Some species show rhythmic growth, with the branches produced in pseudo-whorls as in Terminalia . Flowering is synchronized, particularly in male trees and takes 2-3 weeks. In Malaysia flowering occurs in January-March and in Papua New Guinea B. papuana flowers in July-August. Flowering and fruiting is annually or biannually. The flowers are pollinated by bees and flies; those of some species are reported as fragrant or with a musky odour. Birds, deer, monkeys and rats eat and disperse the fruits.

The actual morphological origin of the outer seed layer, sometimes erroneously called an aril, is still unknown.

Ecology

Baccaurea species are generally uncommon, but may locally occur as an important element of the lower storey of primary lowland rain forest. They are found in well-drained as well as swampy locations, up to 1000(-1800) m altitude, on a wide range of soils in primary and secondary evergreen rain forest, kerangas and peat-swamp forest.

Silviculture

Baccaurea can be propagated by seed, but some fruit-producing species are also vegetatively propagated by air layering of female trees. Seeds of several species usually germinate in 2-6 weeks after sowing, with a germination rate of over 65%. The germination rate of fruits or seed sown with adhering pulp is less predictable: 3-100% germination in approximately the same time.

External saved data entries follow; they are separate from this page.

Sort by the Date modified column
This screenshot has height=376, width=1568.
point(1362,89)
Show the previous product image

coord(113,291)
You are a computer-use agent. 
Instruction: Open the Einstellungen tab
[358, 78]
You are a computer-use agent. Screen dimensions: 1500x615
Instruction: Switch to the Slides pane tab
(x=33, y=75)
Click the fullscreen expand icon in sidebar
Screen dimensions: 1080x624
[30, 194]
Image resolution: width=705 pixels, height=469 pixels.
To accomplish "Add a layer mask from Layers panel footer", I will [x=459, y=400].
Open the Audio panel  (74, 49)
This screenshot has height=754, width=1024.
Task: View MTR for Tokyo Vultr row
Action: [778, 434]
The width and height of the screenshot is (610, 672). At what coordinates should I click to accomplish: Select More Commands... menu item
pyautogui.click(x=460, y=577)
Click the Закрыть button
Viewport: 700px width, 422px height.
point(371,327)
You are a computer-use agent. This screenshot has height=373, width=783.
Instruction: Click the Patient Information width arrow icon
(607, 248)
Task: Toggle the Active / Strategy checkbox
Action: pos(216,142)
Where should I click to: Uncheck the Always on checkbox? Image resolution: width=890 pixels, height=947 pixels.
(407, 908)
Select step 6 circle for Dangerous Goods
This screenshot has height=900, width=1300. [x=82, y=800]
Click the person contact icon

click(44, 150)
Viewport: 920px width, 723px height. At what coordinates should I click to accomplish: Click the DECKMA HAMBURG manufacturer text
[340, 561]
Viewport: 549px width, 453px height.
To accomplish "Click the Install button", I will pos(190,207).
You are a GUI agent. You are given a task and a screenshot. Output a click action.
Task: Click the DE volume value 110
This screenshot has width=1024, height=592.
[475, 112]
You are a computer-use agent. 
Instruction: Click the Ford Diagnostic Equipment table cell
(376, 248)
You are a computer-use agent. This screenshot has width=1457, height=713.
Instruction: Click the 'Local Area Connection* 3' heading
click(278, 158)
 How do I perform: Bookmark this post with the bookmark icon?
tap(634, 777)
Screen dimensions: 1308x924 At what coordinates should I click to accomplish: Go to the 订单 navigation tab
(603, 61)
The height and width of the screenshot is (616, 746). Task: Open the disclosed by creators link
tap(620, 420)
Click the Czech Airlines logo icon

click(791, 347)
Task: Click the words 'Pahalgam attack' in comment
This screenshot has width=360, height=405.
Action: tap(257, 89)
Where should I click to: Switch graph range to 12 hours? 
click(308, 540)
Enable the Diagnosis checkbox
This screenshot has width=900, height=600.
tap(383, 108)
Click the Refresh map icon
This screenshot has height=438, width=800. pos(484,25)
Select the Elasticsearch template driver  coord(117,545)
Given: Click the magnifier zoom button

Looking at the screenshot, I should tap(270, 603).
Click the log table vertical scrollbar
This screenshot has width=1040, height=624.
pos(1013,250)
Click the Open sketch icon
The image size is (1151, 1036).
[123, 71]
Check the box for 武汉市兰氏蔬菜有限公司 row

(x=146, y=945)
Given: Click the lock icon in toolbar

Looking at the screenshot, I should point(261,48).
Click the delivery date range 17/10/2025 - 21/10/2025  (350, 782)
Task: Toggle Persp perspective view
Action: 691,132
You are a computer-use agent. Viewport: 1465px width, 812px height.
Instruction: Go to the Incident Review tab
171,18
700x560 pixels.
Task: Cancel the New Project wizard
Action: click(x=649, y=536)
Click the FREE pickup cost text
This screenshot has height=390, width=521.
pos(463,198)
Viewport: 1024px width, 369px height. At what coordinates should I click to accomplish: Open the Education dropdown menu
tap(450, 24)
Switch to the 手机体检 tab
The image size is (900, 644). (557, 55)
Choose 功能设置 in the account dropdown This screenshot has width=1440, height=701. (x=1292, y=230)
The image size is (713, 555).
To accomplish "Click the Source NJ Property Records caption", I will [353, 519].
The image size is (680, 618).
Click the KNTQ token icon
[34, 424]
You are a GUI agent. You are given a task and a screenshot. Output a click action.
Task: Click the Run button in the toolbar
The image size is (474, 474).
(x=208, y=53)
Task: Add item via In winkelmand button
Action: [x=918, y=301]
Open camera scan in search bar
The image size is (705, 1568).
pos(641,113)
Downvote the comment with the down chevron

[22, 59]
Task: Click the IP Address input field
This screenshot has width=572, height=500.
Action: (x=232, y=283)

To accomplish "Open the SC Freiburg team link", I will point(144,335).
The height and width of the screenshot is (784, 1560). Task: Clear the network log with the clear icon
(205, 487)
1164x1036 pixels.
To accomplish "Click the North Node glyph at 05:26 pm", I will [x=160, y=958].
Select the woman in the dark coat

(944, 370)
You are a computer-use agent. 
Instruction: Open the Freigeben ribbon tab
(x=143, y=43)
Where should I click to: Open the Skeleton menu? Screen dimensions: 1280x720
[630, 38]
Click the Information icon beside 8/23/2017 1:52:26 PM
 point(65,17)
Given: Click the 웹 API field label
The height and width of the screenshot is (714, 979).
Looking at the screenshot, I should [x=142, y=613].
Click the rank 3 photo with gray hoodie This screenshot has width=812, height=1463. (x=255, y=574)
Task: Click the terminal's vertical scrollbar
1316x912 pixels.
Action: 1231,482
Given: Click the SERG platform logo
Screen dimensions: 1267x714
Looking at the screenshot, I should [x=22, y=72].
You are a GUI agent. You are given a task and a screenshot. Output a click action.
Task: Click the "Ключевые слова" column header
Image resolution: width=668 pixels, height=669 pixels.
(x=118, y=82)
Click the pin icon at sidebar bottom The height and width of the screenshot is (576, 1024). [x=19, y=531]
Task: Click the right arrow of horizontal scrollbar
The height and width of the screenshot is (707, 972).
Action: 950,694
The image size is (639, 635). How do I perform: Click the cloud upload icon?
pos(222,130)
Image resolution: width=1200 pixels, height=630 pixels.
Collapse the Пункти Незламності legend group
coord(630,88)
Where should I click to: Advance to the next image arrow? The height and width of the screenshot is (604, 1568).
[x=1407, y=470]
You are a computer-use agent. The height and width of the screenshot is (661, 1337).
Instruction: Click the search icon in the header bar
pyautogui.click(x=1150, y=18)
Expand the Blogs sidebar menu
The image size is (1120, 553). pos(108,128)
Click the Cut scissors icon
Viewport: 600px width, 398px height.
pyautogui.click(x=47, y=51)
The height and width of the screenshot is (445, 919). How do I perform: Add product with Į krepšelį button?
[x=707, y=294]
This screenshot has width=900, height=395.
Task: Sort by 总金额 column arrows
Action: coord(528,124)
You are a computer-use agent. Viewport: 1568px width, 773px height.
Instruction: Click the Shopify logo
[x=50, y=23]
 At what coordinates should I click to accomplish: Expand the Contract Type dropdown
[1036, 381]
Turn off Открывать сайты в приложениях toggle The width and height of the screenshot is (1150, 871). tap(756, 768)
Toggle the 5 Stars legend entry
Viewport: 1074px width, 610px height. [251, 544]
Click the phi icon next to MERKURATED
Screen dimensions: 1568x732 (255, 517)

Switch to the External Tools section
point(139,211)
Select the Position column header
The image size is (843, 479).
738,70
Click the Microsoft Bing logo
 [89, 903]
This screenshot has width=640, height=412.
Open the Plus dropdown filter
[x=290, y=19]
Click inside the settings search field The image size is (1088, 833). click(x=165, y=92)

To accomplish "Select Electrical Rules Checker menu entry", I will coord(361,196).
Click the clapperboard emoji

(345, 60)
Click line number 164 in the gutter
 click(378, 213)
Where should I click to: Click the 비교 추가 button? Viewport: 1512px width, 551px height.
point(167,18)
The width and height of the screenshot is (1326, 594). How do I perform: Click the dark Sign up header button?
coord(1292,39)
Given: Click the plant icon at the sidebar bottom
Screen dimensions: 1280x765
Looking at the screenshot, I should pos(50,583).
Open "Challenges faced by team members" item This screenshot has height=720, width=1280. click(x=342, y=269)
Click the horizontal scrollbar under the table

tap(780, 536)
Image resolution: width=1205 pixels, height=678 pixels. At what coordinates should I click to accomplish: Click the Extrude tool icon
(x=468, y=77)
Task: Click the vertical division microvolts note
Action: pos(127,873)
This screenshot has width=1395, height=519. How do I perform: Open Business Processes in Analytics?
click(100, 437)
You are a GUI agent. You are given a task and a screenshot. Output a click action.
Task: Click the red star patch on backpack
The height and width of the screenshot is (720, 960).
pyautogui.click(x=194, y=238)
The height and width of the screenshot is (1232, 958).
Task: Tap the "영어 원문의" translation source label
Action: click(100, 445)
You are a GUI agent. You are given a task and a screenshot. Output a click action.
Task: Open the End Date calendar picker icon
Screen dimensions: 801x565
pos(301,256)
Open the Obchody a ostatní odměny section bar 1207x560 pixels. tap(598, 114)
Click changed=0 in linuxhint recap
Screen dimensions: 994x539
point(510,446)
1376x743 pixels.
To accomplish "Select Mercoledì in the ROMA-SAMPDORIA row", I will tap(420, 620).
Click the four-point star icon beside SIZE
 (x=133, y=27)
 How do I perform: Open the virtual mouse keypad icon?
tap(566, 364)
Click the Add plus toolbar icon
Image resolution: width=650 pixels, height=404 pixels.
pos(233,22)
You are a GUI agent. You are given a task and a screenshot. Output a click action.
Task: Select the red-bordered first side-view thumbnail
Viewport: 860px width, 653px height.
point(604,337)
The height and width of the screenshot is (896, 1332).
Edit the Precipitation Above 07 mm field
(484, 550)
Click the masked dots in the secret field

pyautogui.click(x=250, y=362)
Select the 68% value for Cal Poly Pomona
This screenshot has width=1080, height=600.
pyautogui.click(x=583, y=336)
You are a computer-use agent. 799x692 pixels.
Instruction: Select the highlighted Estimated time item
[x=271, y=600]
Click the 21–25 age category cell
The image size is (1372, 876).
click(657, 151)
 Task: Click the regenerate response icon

Genetic resources and breeding

There are no records of Baccaurea in seed and germplasm banks. In several fruit-producing species there appears to be serious genetic erosion. Harvesting for timber, however, is unlikely to have a great impact on the genetic resource base.

Prospects

Since Baccaurea species are fairly widespread and locally common as lower storey trees in primary forest, there is some scope for increased utilization of the wood for timber and wood-based panels.

Literature

26, 28, 32, 33, 34, 36, 70, 82, 151, 162, 163, 189, 209, 267, 436, 464, 543, 553, 644, 740, 741, 825, 829, 831, 861, 974, 977, 1038, 1043, 1164, 1169, 1195, 1221, 1242, 1259.